> **Records provided**:
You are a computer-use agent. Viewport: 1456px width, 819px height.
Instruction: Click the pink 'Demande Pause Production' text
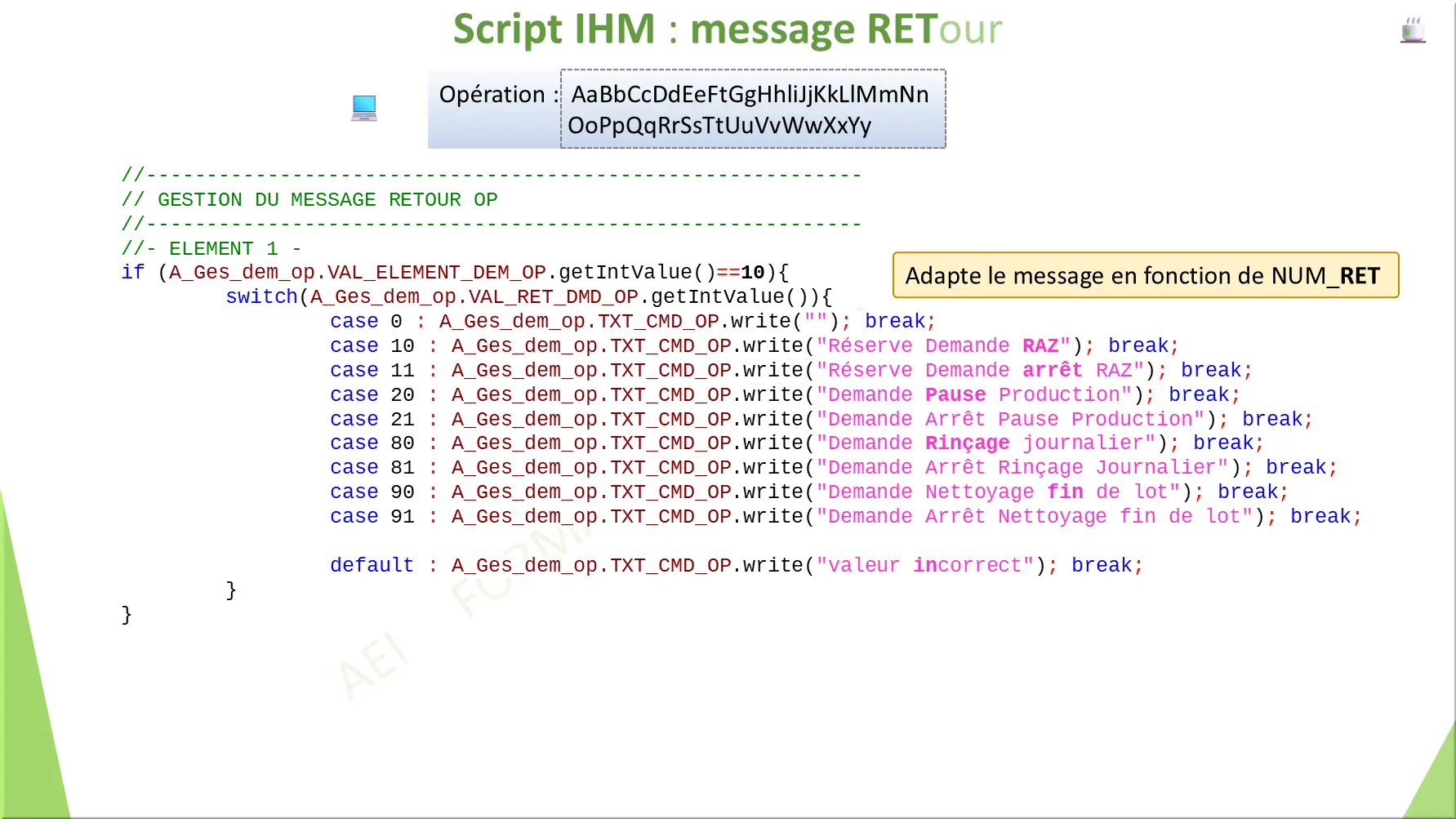click(x=978, y=394)
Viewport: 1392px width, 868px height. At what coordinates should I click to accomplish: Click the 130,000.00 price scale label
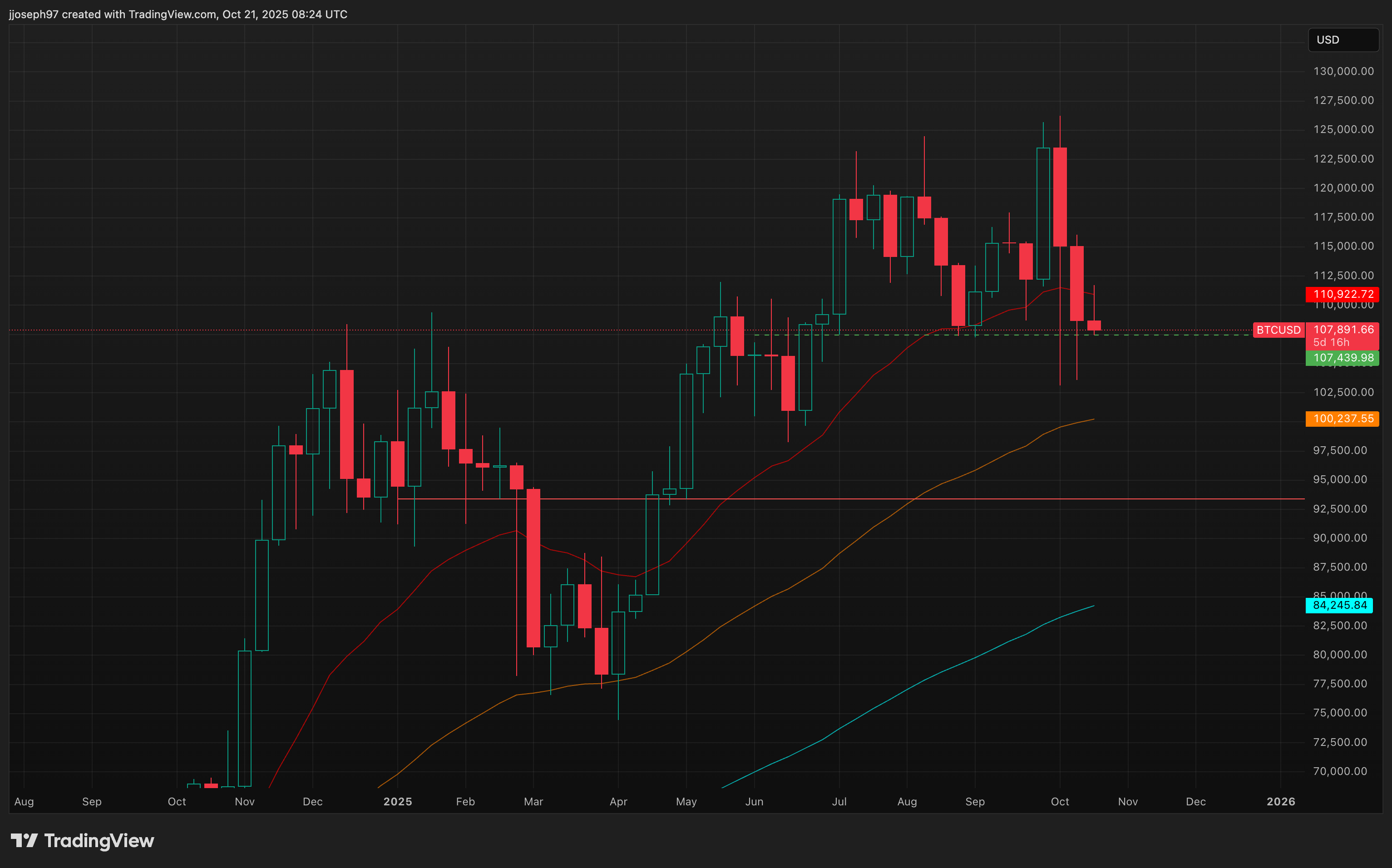pos(1343,71)
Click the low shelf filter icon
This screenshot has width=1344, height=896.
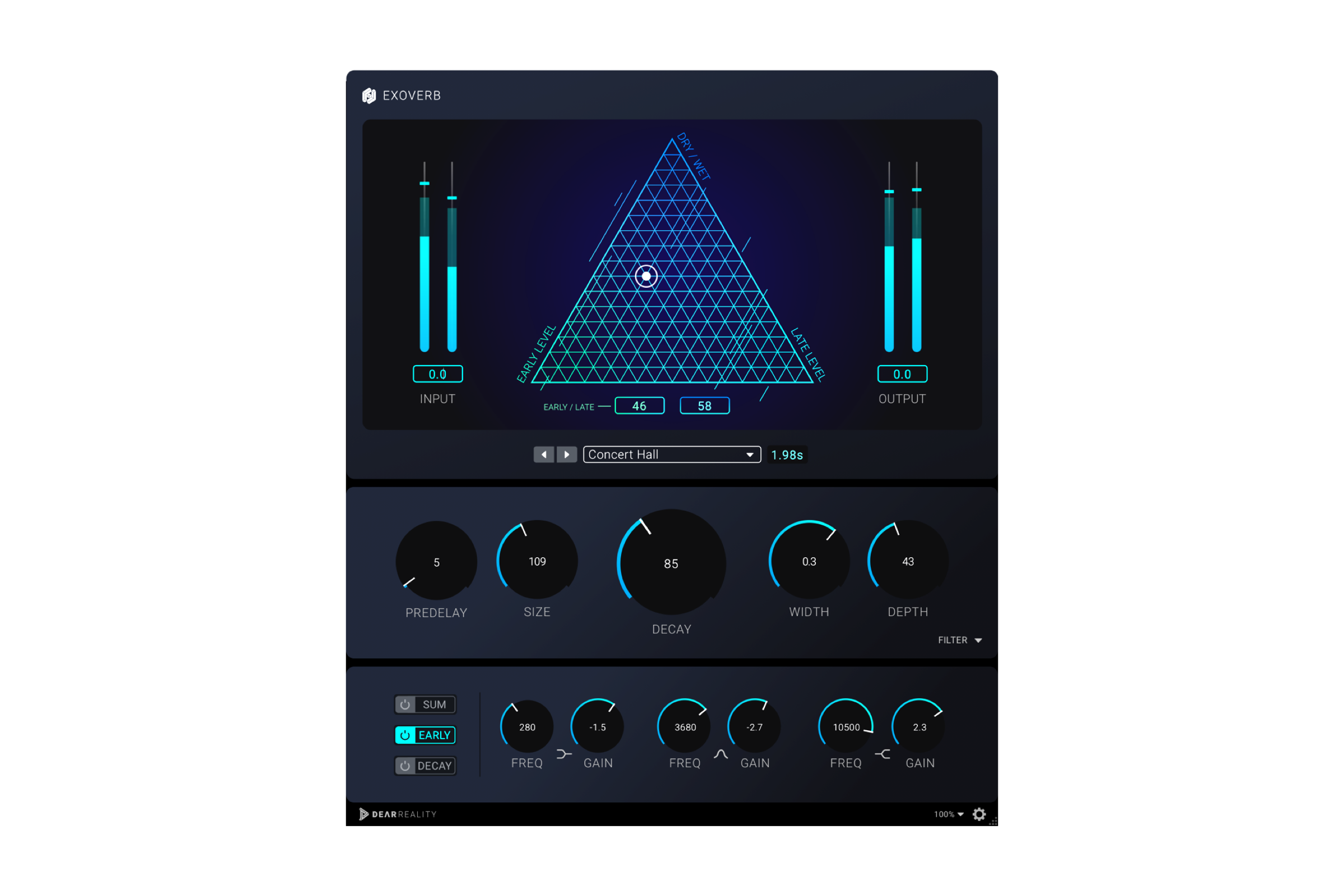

> **Exercise instructions**: Pictures are to be omitted; otherwise, write out the data exactly as it appears.

> **Answer to this exercise**:
You are a computer-use agent. Viewport: 1456px width, 819px height.
Instruction: Click the pink 'Demande Pause Production' text
click(x=978, y=394)
Viewport: 1392px width, 868px height. At what coordinates should I click to accomplish: Click the 130,000.00 price scale label
pos(1343,71)
Click the low shelf filter icon
This screenshot has width=1344, height=896.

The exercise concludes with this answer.